Seiring dengan berjalannya waktu, takdir Tuhan pada gilirannya semakin mengukuhkan keadaan mereka berdua. Yang miskin dan melarat itu bertambah melarat, sementara yang kaya dan selalu khawatir melalaikan Tuhan itu semakin hari semakin kaya. Mungkin buah dari rasa syukur yang ia tanamkan dalam dirinya.

Rasa syukur dibangun di atas fondasi “mengingat Allah”. Bersyukur tidak hanya membaca hamdalah dan merasa senang dengan apa yang dimiliki, melainkan bersyukur berarti selalu berhati-hati terhadap apa yang ada pada dirinya, terutama dunia yang ia miliki dan rasakan.

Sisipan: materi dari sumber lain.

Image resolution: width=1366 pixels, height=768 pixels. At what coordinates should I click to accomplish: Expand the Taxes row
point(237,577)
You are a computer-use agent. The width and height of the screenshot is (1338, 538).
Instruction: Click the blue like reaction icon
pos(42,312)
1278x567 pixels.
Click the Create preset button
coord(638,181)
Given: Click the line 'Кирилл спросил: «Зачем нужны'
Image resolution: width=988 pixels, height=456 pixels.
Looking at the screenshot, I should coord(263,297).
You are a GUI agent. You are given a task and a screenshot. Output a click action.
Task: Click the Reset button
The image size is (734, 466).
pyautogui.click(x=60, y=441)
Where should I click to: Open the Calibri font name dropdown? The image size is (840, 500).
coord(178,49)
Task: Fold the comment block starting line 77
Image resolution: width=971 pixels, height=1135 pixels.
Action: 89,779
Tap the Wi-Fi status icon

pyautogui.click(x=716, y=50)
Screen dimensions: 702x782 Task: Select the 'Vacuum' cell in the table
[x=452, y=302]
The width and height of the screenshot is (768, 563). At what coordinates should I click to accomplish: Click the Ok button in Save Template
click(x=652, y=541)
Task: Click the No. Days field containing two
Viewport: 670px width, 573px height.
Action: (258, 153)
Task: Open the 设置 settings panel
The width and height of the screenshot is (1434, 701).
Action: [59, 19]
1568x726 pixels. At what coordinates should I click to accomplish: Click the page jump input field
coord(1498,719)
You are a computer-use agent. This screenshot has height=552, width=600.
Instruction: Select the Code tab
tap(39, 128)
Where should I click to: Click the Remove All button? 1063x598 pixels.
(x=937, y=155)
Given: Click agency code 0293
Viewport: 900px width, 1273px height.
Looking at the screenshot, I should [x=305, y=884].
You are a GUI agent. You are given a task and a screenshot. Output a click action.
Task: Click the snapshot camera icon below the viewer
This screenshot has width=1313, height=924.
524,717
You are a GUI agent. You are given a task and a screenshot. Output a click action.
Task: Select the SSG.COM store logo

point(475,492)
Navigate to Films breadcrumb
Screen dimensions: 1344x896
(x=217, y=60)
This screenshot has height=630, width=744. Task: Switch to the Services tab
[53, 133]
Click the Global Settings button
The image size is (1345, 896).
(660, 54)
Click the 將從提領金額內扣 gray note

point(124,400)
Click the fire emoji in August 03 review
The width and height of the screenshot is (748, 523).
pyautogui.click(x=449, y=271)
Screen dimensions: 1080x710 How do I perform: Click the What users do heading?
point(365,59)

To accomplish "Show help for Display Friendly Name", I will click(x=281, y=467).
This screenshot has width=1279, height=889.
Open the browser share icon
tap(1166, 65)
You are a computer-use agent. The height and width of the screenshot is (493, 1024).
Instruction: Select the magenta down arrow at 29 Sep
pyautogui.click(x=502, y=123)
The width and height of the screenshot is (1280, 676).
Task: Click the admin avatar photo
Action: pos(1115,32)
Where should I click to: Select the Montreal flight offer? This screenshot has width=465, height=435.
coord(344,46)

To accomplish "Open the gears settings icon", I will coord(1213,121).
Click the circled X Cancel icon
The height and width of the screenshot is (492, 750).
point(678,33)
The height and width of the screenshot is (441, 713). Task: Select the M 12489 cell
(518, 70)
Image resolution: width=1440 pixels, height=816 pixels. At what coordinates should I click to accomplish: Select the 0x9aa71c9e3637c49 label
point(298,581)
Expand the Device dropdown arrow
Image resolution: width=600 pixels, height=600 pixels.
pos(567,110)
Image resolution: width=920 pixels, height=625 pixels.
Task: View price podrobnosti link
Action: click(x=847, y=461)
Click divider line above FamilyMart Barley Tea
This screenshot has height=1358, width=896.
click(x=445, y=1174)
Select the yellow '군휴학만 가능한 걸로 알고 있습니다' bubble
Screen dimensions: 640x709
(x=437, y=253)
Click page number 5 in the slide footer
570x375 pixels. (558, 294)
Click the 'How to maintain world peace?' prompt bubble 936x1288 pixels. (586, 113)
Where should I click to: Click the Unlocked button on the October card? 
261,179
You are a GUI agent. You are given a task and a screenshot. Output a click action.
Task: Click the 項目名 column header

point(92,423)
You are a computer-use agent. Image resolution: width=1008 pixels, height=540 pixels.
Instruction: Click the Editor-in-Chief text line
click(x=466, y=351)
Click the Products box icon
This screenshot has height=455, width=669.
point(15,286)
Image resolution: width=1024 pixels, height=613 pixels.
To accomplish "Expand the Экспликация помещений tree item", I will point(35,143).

Dalam QS. Al-Baqarah: 152, Allah mengingatkan, “Karena itu, ingatlah kamu kepada-Ku niscaya Aku akan ingat (pula) kepadamu, dan bersyukurlah kepada-Ku, dan janganlah kamu mengingkari (nikmat)-Ku.”

Semakin banyak nikmat yang seseorang miliki, semestinya semakin dekat pula ia mengingat Allah. Kita sendiri masih belum berani berdoa, “Ya Allah, luaskan rezeki-Mu seluas rezeki itu tidak melalaikan ingatanku kepada-Mu.” Kita lebih sering berdoa, “Luaskanlah rezeki-Mu seluas-luasnya. Bukakanlah pintu rezeki-Mu selebar-lebarnya. Ya Allah, berilah kami rezeki yang halal, baik, banyak dan penuh berkah”, tanpa pernah menyentuh bagaimana dzikir kita kepada Allah.

Syukur tidak berhenti pada kenikmatan dan ketaatan pribadi dengan Yang Maha Pemberi. Bersyukur berarti mengingat Allah. Dan, mengingat-Nya berarti mengingat yang lemah. Dalam sebuah riwayat diceritakan, saat bermunajat Nabi Musa pernah dita­nya oleh Allah, “Mana ibadahmu yang engkau khidmatkan kepada-Ku?” Musa menja­wab, “Sesung­guh­nya shalatku, kurbanku, hidup dan matiku adalah untuk-Mu.” Allah ber­fir­man, “Tidak, wahai Musa. Semua itu untuk dirimu sendiri. Jika engkau ingin berhidmat kepada-Ku, datangilah mereka yang lemah, fakir dan miskin.” Wallahu a’lamu.